# [Activity]
Give back exactly the lines of the material below, starting with the line with "[Fale pelo Whatsapp" and going on through the line with "Venganza Catalana, Antonio".
_ _ _ _ _ _ _
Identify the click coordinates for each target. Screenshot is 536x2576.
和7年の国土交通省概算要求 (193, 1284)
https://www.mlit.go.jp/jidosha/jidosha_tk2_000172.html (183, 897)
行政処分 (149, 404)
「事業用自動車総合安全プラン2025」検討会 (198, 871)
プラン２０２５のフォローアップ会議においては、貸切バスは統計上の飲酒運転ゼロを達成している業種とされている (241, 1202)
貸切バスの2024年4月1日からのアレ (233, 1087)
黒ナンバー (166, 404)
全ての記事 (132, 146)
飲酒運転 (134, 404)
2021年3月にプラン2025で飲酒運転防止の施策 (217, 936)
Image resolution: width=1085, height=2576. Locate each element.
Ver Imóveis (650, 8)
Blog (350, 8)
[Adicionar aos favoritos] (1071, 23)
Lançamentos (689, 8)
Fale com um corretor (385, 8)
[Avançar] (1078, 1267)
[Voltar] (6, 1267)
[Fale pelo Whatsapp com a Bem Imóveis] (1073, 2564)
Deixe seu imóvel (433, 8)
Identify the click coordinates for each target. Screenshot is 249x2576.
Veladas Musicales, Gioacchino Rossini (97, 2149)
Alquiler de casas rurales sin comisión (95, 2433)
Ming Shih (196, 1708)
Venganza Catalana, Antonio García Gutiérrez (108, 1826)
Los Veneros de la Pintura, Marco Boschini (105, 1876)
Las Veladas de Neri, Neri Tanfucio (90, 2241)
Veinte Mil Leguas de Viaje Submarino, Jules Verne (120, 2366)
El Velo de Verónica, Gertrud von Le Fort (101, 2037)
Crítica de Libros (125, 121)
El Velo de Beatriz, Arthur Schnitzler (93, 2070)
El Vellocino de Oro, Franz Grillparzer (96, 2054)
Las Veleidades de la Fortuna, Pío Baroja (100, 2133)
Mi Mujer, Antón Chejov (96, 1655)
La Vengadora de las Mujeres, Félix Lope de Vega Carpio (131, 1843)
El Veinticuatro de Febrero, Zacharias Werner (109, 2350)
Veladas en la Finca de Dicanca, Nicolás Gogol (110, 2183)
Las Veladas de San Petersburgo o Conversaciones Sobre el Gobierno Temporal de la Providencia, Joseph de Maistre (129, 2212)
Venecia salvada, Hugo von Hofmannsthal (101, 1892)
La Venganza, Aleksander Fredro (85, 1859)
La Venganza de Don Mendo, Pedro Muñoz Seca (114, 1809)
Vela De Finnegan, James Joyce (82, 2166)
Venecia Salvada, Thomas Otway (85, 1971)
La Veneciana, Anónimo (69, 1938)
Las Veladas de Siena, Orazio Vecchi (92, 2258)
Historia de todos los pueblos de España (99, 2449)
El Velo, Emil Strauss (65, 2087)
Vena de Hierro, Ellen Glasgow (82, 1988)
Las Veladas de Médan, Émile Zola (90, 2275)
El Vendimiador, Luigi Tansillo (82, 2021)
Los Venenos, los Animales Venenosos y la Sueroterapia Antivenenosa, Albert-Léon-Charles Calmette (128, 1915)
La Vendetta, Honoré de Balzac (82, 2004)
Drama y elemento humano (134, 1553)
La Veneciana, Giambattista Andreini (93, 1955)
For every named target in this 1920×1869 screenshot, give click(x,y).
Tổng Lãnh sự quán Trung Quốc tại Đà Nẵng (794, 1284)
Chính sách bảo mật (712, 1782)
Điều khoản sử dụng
_ _ _ _ _ _ _
# [Task result]
[Fale pelo Whatsapp com a Bem Imóveis] (1073, 2564)
Deixe seu imóvel (433, 8)
Identify the click coordinates for each target. Screenshot is 249x2576.
Veladas Musicales, Gioacchino Rossini (97, 2149)
Alquiler de casas rurales sin comisión (95, 2433)
Ming Shih (196, 1708)
Venganza Catalana, Antonio García Gutiérrez (108, 1826)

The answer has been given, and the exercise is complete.